Washington

The standard model of high-energy physics received a ringing endorsement last week, as researchers revealed the most accurate measurements so far taken of an effect that may explain the surplus of matter in the Universe.

The results, presented at the International Conference on High Energy Physics in Amsterdam by teams from the United States and Japan, focus on a fundamental effect that some think could explain why we exist.

Physicists believe that at the time of the Big Bang, the Universe contained equal amounts of matter and antimatter. But these should have annihilated each other, leaving no matter to create galaxies, stars — or us. One explanation for the glut of matter in the Universe is an effect called charge–parity (CP) violation, which causes matter and antimatter to behave in slightly different ways.

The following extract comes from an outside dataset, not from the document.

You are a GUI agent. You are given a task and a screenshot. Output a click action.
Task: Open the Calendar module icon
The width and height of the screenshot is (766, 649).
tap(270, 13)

Two groups — the Belle collaboration based at the High Energy Accelerator Research Organization in Tsukuba, Japan, and BaBar at the Stanford Linear Accelerator Center in the United States — have measured the decay of particles called B mesons and their antiparticle equivalent, anti-B mesons. Both teams detected a slight difference in the decay rates of the particles, which is interpreted as evidence for CP violation.

Data on particle decays (right) obtained using BaBar's equipment vindicate physics' standard model. Credit: SLAC

The measurements, which are around twice as accurate as those previously taken (see Nature 412, 105; 200110.1038/35084338), agree well with each other and also with the standard model's predictions. “The agreement is as perfect as it could be,” says Stewart Smith, a physicist at Princeton University and spokesman for the BaBar collaboration.

Despite this support for the standard model, current measures of CP violation show that the effect is not strong enough to account for the excess of matter. “The measurement fails by a factor of ten billion or so,” Smith says. “There's something out there that we don't know about yet. These latest measurements don't even give a hint.”

Some physicists believe that a possible explanation could be the existence of super-heavy particles that are not predicted by the standard model. The presence of these particles in the early Universe would have influenced the balance between matter and antimatter, tipping the scales in the favour of matter.

Delegates in Amsterdam were due to hear tentative evidence for super-heavy particles this week. The g-2 experiment at the Brookhaven National Laboratory in New York state measures a property of particles called muons that should deviate slightly from the predictions of the standard model if super-heavy particles do indeed exist. The latest results from Brookhaven hint at this deviation, but physicists will treat the results with care after a similar announcement last year turned out to be based on a flawed calculation (see Nature 410, 291; 2001 and Nature 415, 6; 2002).